0

I have a dataset with multiple columns for the outcome variables that I would like to predict with the same preprocessing steps and models. Is there a way to run the same recipe and models (with tuning - I'm using workflow_map()) on multiple outcome variables (separate models for each outcome)?

Essentially, I want loop through the same preprocessing steps and models for each outcome. Basically I want to avoid having to do this:

model_recipe1 <- recipe(outcome_1 ~ ., data) %>%
                 step_1

model_recipe2 <- recipe(outcome_2 ~ ., data) %>%
                 step_1

model_recipe3 <- recipe(outcome_3 ~ ., data) %>%
                 step_1


and would instead like to do something like this:

model_recipe <- recipe(outcome[i] ~ ., data) %>%
                 step_1
nrjenkins
  • 13
  • 3
  • 1
    I haven't used `workflow_map()` but I guess it could be doing something random involving a seed. You could try adding `set.seed(123)` before any part of your modelling that could involve a random starting point. – stevec Jul 29 '22 at 16:57

2 Answers2

0

Try running this once before the rest of your code

set.seed(123)

If that doesn't solve it, try running this once at the start of your script:

addTaskCallback(function(...) {set.seed(123);TRUE})

Both of these methods try to ensure any random processes provide the same outcomes each time you run your script, allowing reproducibility.

stevec
  • 41,291
  • 27
  • 223
  • 311
  • Thanks for the comment, Stevec. I'm not worried about getting the same results each time the model is run, I just want to switch out the dependent variables. Essentially, I want the model to loop through each of my individual outcomes so that instead of copy and pasting the code for each outcome, I can just write it once and have some way of automatically changing the outcome. – nrjenkins Jul 29 '22 at 17:29
  • @nrjenkins gotcha. I'm not too familiar with workflows, so I'm not too sure. But hopefully someone with experience in them can provide some pointers. – stevec Jul 29 '22 at 17:36
0

I'm not sure if we 100% recommend the approach you are trying, but it will work in some circumstances:

library(tidymodels)

folds <- bootstraps(mtcars, times = 5)
wf_set <- workflow_set(list(mpg ~ ., wt ~ ., disp ~ .), list(linear_reg()))
workflow_map(wf_set, "fit_resamples", resamples = folds)
#> # A workflow set/tibble: 3 × 4
#>   wflow_id             info             option    result   
#>   <chr>                <list>           <list>    <list>   
#> 1 formula_1_linear_reg <tibble [1 × 4]> <opts[1]> <rsmp[+]>
#> 2 formula_2_linear_reg <tibble [1 × 4]> <opts[1]> <rsmp[+]>
#> 3 formula_3_linear_reg <tibble [1 × 4]> <opts[1]> <rsmp[+]>

Created on 2022-08-04 by the reprex package (v2.0.1)

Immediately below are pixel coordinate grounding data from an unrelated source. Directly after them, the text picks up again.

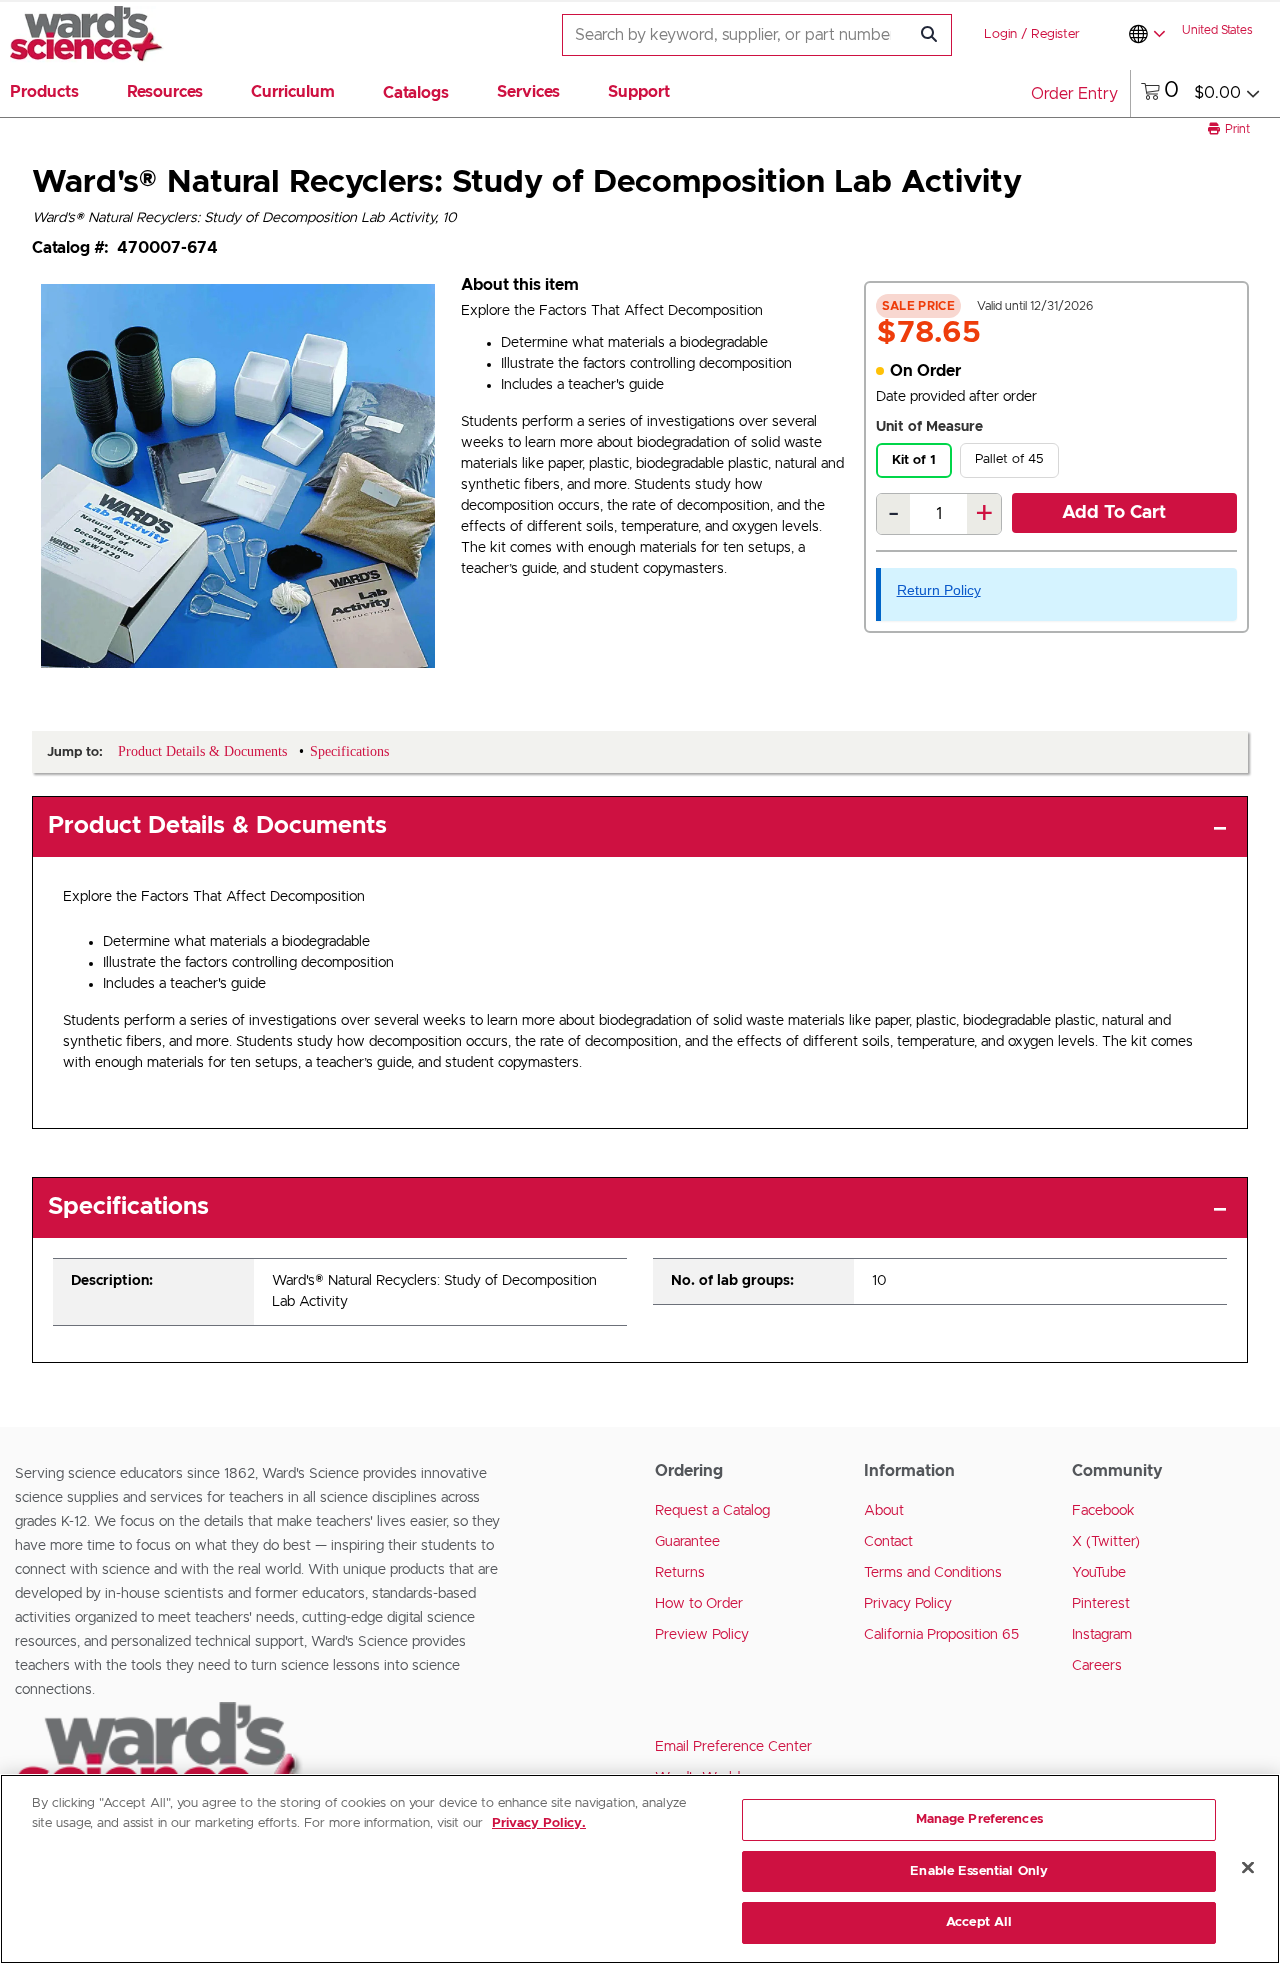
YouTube (1099, 1573)
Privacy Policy (908, 1604)
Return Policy (939, 590)
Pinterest (1101, 1604)
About (884, 1511)
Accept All (979, 1922)
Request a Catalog (712, 1511)
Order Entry (1074, 94)
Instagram (1102, 1635)
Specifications (128, 1207)
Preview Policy (702, 1635)
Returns (680, 1573)
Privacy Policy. (539, 1823)
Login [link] (1000, 34)
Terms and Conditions (933, 1573)
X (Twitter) (1106, 1542)
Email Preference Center (733, 1747)
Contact (888, 1542)
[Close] (1248, 1868)
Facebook (1103, 1511)
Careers (1097, 1666)
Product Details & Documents (217, 826)
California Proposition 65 (941, 1635)
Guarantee (687, 1542)
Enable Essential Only (979, 1871)
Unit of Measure (929, 427)
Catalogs (416, 93)
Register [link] (1055, 34)
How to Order (699, 1604)
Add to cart (1114, 513)
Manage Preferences (979, 1819)
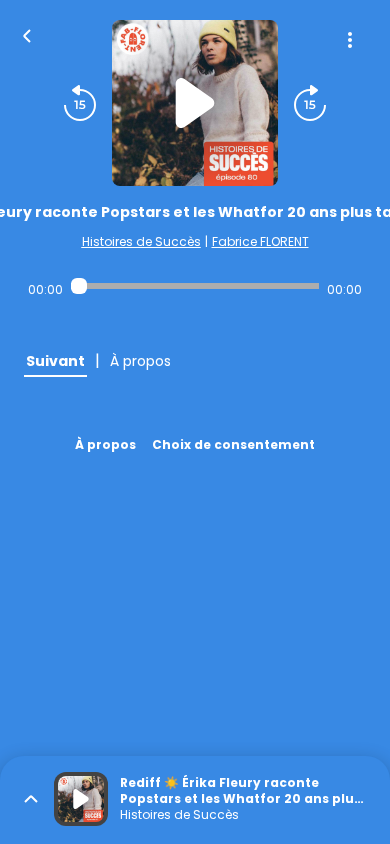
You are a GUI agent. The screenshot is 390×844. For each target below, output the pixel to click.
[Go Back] (27, 34)
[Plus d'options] (350, 40)
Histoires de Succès (141, 241)
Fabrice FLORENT (260, 241)
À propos (105, 444)
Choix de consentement (233, 444)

To make many recipes in an iterative fashion, you'll need a bit of metaprogramming such as with rlang. You can write a function to take (in this case) a string and create a recipe:

library(rlang)

my_recipe <- function(outcome) {
  form <- new_formula(ensym(outcome), expr(.))
  recipe(form, data = mtcars) %>%
    step_normalize(all_numeric_predictors())
}

And then you can use this function with purrr::map() across your outcomes:

library(tidymodels)
library(rlang)

folds <- bootstraps(mtcars, times = 5)

wf_set <- workflow_set(
  map(c("mpg", "wt", "disp"), my_recipe), 
  list(linear_reg())
  )

workflow_map(wf_set, "fit_resamples", resamples = folds)
#> # A workflow set/tibble: 3 × 4
#>   wflow_id            info             option    result   
#>   <chr>               <list>           <list>    <list>   
#> 1 recipe_1_linear_reg <tibble [1 × 4]> <opts[1]> <rsmp[+]>
#> 2 recipe_2_linear_reg <tibble [1 × 4]> <opts[1]> <rsmp[+]>
#> 3 recipe_3_linear_reg <tibble [1 × 4]> <opts[1]> <rsmp[+]>

Created on 2022-08-04 by the reprex package (v2.0.1)

Julia Silge
  • 10,848
  • 2
  • 40
  • 48